18 The simple inherit folly: but the prudent are crowned with knowledge.
19 The evil bow before the good; and the wicked at the gates of the righteous.
20 The poor is hated even of his own neighbour: but the rich hath many friends.
21 He that despiseth his neighbour sinneth: but he that hath mercy on the poor, happy is he.
22 Do they not err that devise evil? but mercy and truth shall be to them that devise good.
23 In all labour there is profit: but the talk of the lips tendeth only to penury.
24 The crown of the wise is their riches: but the foolishness of fools is folly.
25 A true witness delivereth souls: but a deceitful witness speaketh lies.
26 In the fear of the LORD is strong confidence: and his children shall have a place of refuge.

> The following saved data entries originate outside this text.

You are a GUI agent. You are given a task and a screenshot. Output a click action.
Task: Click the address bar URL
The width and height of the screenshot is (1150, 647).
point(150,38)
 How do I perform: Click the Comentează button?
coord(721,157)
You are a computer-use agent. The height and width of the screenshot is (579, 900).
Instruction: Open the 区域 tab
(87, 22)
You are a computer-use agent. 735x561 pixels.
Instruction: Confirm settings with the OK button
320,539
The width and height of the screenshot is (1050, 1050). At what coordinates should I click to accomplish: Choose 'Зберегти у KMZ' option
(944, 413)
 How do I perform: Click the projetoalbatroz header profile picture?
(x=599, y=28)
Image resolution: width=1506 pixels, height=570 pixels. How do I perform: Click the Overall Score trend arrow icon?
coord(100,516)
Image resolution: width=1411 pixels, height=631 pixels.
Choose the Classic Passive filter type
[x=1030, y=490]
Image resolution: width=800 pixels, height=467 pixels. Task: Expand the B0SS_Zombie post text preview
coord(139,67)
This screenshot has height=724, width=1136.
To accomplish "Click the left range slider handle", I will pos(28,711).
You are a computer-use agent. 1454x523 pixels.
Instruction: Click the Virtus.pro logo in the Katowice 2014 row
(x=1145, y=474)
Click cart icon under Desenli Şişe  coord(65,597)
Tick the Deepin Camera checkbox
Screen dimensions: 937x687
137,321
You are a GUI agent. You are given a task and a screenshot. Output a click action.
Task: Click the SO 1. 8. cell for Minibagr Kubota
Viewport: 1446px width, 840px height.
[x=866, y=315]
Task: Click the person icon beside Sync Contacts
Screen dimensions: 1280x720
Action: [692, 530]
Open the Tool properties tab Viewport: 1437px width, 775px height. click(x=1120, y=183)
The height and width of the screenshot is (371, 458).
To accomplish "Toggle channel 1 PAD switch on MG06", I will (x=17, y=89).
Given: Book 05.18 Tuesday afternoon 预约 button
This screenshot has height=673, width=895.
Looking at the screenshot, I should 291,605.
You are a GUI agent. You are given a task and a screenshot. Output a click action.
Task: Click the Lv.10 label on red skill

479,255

27 The fear of the LORD is a fountain of life, to depart from the snares of death.
28 In the multitude of people is the king’s honour: but in the want of people is the destruction of the prince.
29 He that is slow to wrath is of great understanding: but he that is hasty of spirit exalteth folly.
30 A sound heart is the life of the flesh: but envy the rottenness of the bones.
31 He that oppresseth the poor reproacheth his Maker: but he that honoureth him hath mercy on the poor.
32 The wicked is driven away in his wickedness: but the righteous hath hope in his death.
33 Wisdom resteth in the heart of him that hath understanding: but that which is in the midst of fools is made known.
34 Righteousness exalteth a nation: but sin is a reproach to any people.
35 The king’s favour is toward a wise servant: but his wrath is against him that causeth shame.